> **Consegna 1**
Rispondi alle domande in base al brano su «Padre Cicogna».
(a) Come sono i capelli dell'uomo descritto?
(b) Di quale opera è protagonista Luca Cupiello?
(c) Chi ha recensito per PAC la rilettura di Fausto Russo Alesi?
> **Consegna 2**
Per ciascuna affermazione indica se concorda con il brano su «Padre Cicogna» (sì o no) e cita le parole decisive del brano.
(a) L'uomo si mostra nudo davanti al crocifisso.
(b) La rilettura di Fausto Russo Alesi è stata recensita per PAC da Luca Cupiello.
(c) L'uomo è descritto come alto e magro.
> **Consegna 3**
Ripeti senza modifiche la parte del brano su «Padre Cicogna» che va da "Un’ossessione natalizia quella" fino a "verso la morte.", incluse queste ultime parole.

> **Estratto del testo**
§
Un’ossessione natalizia quella di quest’uomo tarchiato, con i capelli sale e pepe, che ha il coraggio di mostrarsi nudo davanti al crocifisso, spoglio di pregiudizi e menzogne (siamo nel folgorante incipit), che ricorda dunque molto da vicino l’ossessione per il presepe di Luca Cupiello, il protagonista di “Natale in casa Cupiello”; e sono infatti diversi i momenti in cui “Padre Cicogna” evoca atmosfere e tematiche di quel capolavoro (tornato quest’anno sulle nostre scene in una coraggiosa rilettura di Fausto Russo Alesi recensita per PAC da Elena Scolari), capovolgendo la religiosità in frustrazione, il bisogno di comprensione in sconfitta, la ricerca di una rispettabilità sociale ed affettiva in  solitudine, lo slancio verso la vita in un inspiegabile viaggio verso la morte.
§
> **Dati in esame**
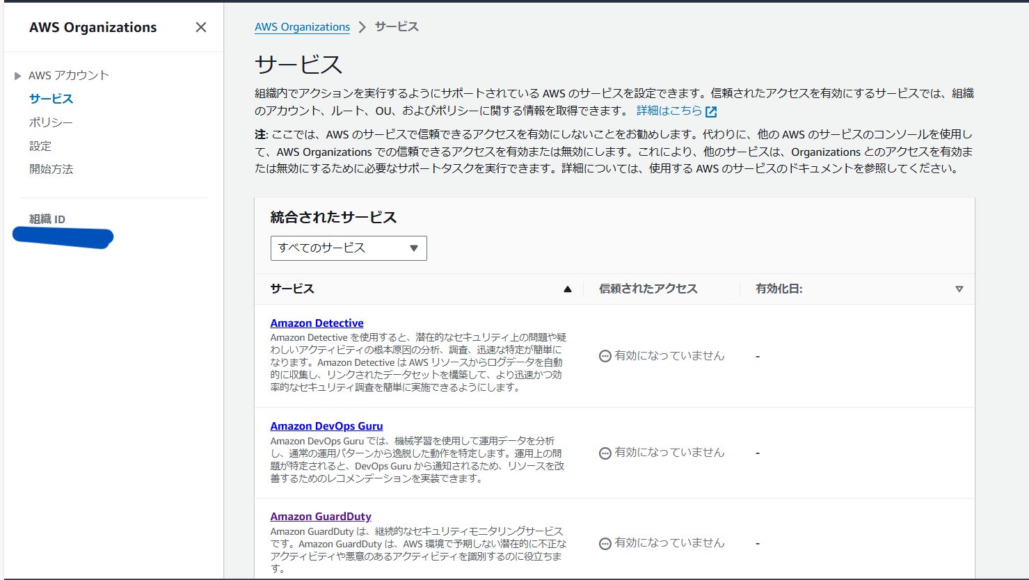Close the AWS Organizations sidebar panel with the X
The image size is (1029, 580).
201,27
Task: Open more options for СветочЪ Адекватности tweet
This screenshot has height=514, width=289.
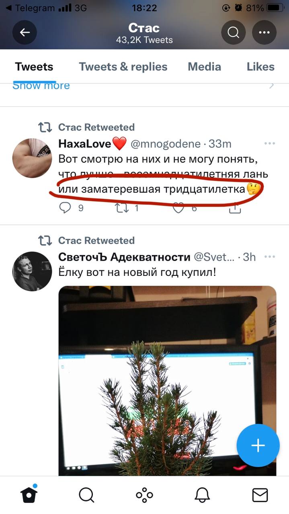Action: click(x=269, y=257)
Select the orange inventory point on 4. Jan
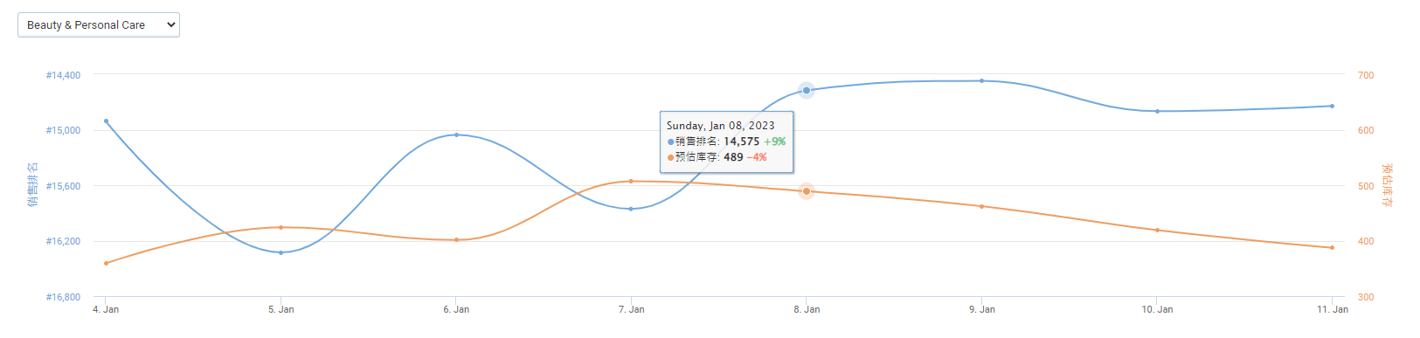Image resolution: width=1420 pixels, height=338 pixels. [107, 263]
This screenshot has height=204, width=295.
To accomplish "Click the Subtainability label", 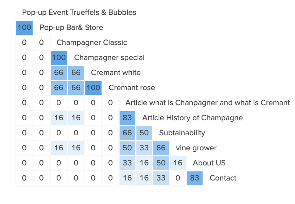I will point(182,133).
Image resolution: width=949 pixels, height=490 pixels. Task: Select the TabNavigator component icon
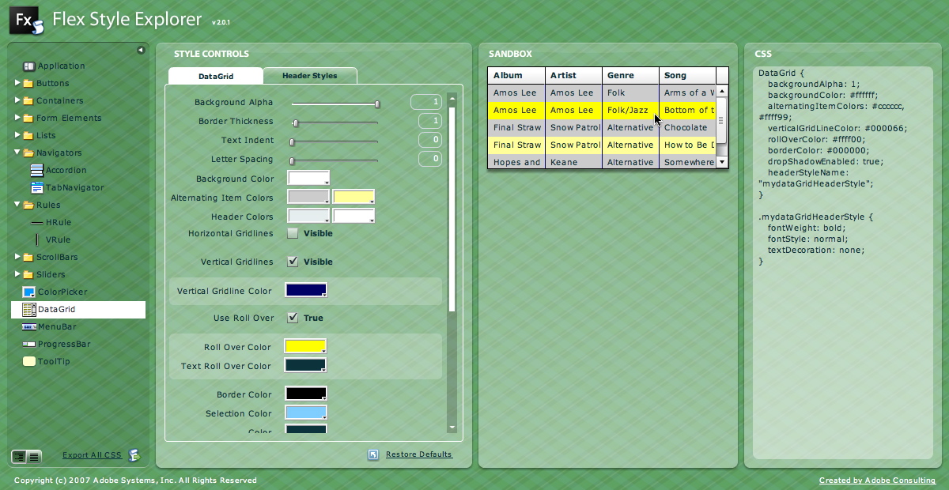tap(37, 188)
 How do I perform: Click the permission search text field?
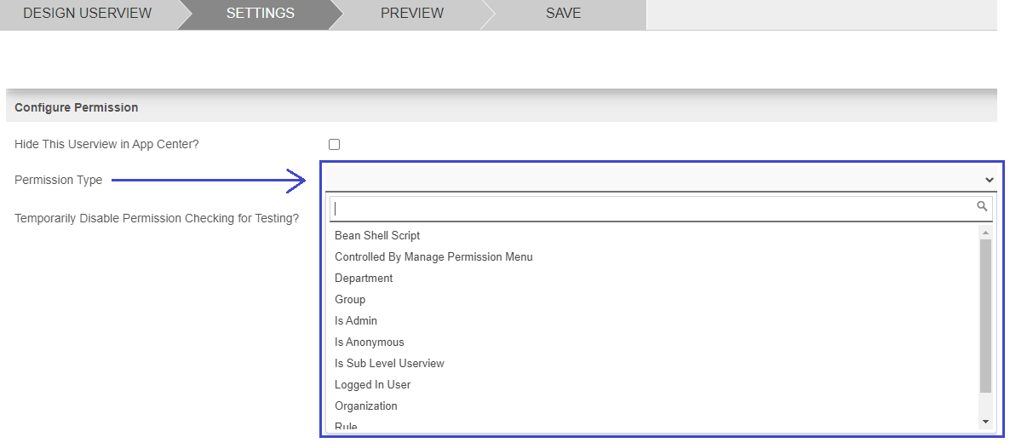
§
> **Soluzione 1**
(a) Sale e pepe.
(b) “Natale in casa Cupiello”.
(c) Elena Scolari.

> **Soluzione 2**
(a) Sì: "ha il coraggio di mostrarsi nudo davanti al crocifisso".
(b) No: "recensita per PAC da Elena Scolari".
(c) No: "quest’uomo tarchiato".

> **Soluzione 3**
Un’ossessione natalizia quella di quest’uomo tarchiato, con i capelli sale e pepe, che ha il coraggio di mostrarsi nudo davanti al crocifisso, spoglio di pregiudizi e menzogne (siamo nel folgorante incipit), che ricorda dunque molto da vicino l’ossessione per il presepe di Luca Cupiello, il protagonista di “Natale in casa Cupiello”; e sono infatti diversi i momenti in cui “Padre Cicogna” evoca atmosfere e tematiche di quel capolavoro (tornato quest’anno sulle nostre scene in una coraggiosa rilettura di Fausto Russo Alesi recensita per PAC da Elena Scolari), capovolgendo la religiosità in frustrazione, il bisogno di comprensione in sconfitta, la ricerca di una rispettabilità sociale ed affettiva in  solitudine, lo slancio verso la vita in un inspiegabile viaggio verso la morte.